Cari açığa şaşı bakış

Çetin Ünsalan Yazar ulusalkanaliletisim@gmail.com

Maliye Bakanı Mehmet Şimşek Antalya’da bir panelde konuştu ve öyle bir söz söyledi ki ‘eyvah eyvah’ dedirtti. Şimşek Türkiye’nin ilk defa çok yüksek bir cari açık problemini krize dönüştürmeden çözdüğünü söyledi. Şimdi bunu neresinden tutacaksınız?

Birincisi Türkiye kendi hükümetleri dışında, Cumhuriyet tarihi boyunca hiçbir zaman böylesine kronik, tehlikeli ve yüksek cari açıkla karşı karşıya kalmadı. İkincisi cari açık yüksek iken ekonomik büyümenin bir gereği ve kaçınılmaz olup, rakamsal bazda düşüşe geçince nasıl bir başarı haline geliyor?

Üçüncüsü cari açık problemi çözülmedi ki… Sadece rakamsal bir düşüş yaşanıyor ve bu da ne yazık ki ihracatın ve ona bağlı ithalatın ivme kaybetmesinden kaynaklanıyor. Yani iki gün sonra yine reel ihracat yapabilecek pazarlar bulsak ve mal satmaya kalksak cari açık patlayacak.

Fakat hokus pokus tadında ekonomi yönetmenin ve göz boyamanın dışında bir şeyden anlamayanlar, yapısal hiçbir problemi çözmeden bunu halka yutturmaya kalkıyorlar. Daha acısı bu ülkenin Maliye Bakanı, en kronik sorunlarımızdan birine şaşı bakıyor.

Bu ülkede katma değerli üretim yapılamazsa, enerjiye salt ithalat ya da üretim olarak yaklaşılırsa, yani verimlilik konuşulmazsa, milli tasarruflarla milli finansman yaratılamazsa, toplam ihracat rakamının hammadde ithalatının sadece yüzde 77’sini karşıladığı gerçeği değiştirilemezse, kur baskısıyla ihracatçı dövülmekten vazgeçilmezse, ne olursa olsun büyüme hastalığından vazgeçilip, kalkınma esaslı bir büyüme hedeflenmezse cari açık sorunu falan çözülmez.

Bakın Maliye Bakanı Şimşek… Başbakan geçen gün doğru bir şey yaptı. Yerli ilaçtan bahsetti ve bu konuda da gerekli bakanlıklar ile kurumların çalışma yapması talimatı verdiği medyaya yansıdı.

Bu noktada Gümrük Birliği anlaşmasıyla engellenen jenerik ilaç problemi, ar-ge’ye kaynak aktarmayan bir zihniyet, dünya ilaç lobisinin de aralarında bulunduğu lobiler tarafından finanse edilen bir ekonomi ve siyaset yapısı ayrıca tartışılabilir.
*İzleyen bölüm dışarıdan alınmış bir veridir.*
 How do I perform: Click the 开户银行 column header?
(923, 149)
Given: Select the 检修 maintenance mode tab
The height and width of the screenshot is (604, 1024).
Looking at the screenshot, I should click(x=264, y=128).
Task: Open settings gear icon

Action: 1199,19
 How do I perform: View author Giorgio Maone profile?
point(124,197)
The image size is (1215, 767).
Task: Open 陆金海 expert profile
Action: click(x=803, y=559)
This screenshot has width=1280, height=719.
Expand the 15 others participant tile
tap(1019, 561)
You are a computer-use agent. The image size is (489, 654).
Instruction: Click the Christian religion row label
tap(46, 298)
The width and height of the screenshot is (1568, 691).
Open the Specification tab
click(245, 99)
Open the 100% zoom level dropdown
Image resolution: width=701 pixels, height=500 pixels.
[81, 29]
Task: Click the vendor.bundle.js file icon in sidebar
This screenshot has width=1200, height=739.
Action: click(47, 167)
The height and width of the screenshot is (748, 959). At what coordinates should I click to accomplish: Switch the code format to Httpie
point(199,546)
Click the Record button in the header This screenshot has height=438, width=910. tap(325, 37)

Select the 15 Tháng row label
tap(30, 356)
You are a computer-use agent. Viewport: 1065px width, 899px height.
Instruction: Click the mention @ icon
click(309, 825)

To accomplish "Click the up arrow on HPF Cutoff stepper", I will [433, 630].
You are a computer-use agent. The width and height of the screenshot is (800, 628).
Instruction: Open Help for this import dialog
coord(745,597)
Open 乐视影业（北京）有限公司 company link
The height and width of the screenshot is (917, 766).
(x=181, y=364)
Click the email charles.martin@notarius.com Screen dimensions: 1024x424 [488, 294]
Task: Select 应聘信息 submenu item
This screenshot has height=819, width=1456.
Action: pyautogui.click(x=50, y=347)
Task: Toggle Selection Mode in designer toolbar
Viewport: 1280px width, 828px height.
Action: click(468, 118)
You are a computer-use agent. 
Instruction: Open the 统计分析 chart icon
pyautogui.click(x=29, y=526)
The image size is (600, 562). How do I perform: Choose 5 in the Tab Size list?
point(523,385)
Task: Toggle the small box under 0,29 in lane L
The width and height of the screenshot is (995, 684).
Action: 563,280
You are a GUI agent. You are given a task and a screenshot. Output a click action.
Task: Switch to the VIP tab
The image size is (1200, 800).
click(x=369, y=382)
Başbakan’a bu detaylar verildi mi bilmiyorum.

Fakat bakış açısı da, çalışılması için talimat verilen konu da son derece doğrudur. Bakan Şimşek bu işe ne der meçhul. Çünkü 2007 senesinde New York’ta bir konuşmasında ‘Türkiye’de küreselcilerle ulusalcıların savaşının yaşandığını belirtip, kendisinin de küreselci olduğunun altını çizmişti.” Şimdi Başbakan’ın yaptığı milli ilaç işi ulusalcı bir yaklaşım... Ne diyecek açıkçası merak ediyorum.

Yani ulusal bir tavır sergilendi. Ne olacak şimdi? Elbette göstermelik değilse… Zira Başbakan bunu söyleyerek bir adım attı. Yandaş basın bunu iki gün şakşaklayıp, Başbakan bir daha zikredene kadar unutur. Ama unutmayıp, takip edenler çıkar. Yani iş söylemekle bitmiyor. Doğru yolda giderse de, tebrik edilir.

Fakat dönersek başa Maliye Bakanı Şimşek, aç kulaklarını da iyi dinle. Beni değil, Başbakan’ını... Cari açık, bu tür yapısal dönüşümler gerçekleşmeden sorun olmaktan çıkmaz. Ya dinle ve öğren ya da bilmiyorsan sus.